One of the main story-lines of the draft was the A’s selection at pick number nine, with their selection of start Oklahoma quarterback and outfielder Kyler Murray. After signing a contract with the A’s and coming to agreement on a reported $4.66 million signing bonus, he ultimately came to the decision of focusing solely on football. Murray was recently taken number one overall in the NFL Draft.
Taking a fall from his expected draft position was Arizona high school lefty Matthew Liberatore. But after a successful debut season in which he posted a 1.38 ERA across nine starts with 37 strikeouts in 32 2⁄3 innings, he appeared in both the top 100’s for both Baseball Prospectus and Baseball America.
Another falling prospect on draft day was Florida right-hander Brady Singer. After putting up a storied career in the SEC, his draft position took a tumble due to large signing bonus demands. But with a large bonus pool, the Royals were able to snatch him up with their first pick at 18. MLB Pipeline currently has him as the Royals number one prospect.
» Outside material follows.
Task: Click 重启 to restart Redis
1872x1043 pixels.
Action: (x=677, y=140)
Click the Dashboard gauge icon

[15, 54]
With the 38th overall pick, the Padres selected prep shortstop Xavier Edwards. Currently rated as the number eleven prospect in a deep Padres system, he has made quite the mark in professional baseball, slashing .357/.440/.417 with 36 stolen bases 86 games.
Helping round out the first round with the second-to-last pick was the Rockies, who with the 42nd selection took New Hampshire prep first baseman Grant Lavigne. He tore up Pioneer League competition last year to the tune of a 160 wRC+, which ranked second among qualified hitters (not to mention at only 18 years old). He has found himself struggling a bit more this season, only managing to put up a 105 wRC+. FanGraphs currently rates him as the Rockies number 10 prospect.
The 2018 MLB Draft should be taken as a lesson to never expect the expected in the early rounds. With that, it would be fair to say that 2019 draft should bring us plenty of surprises.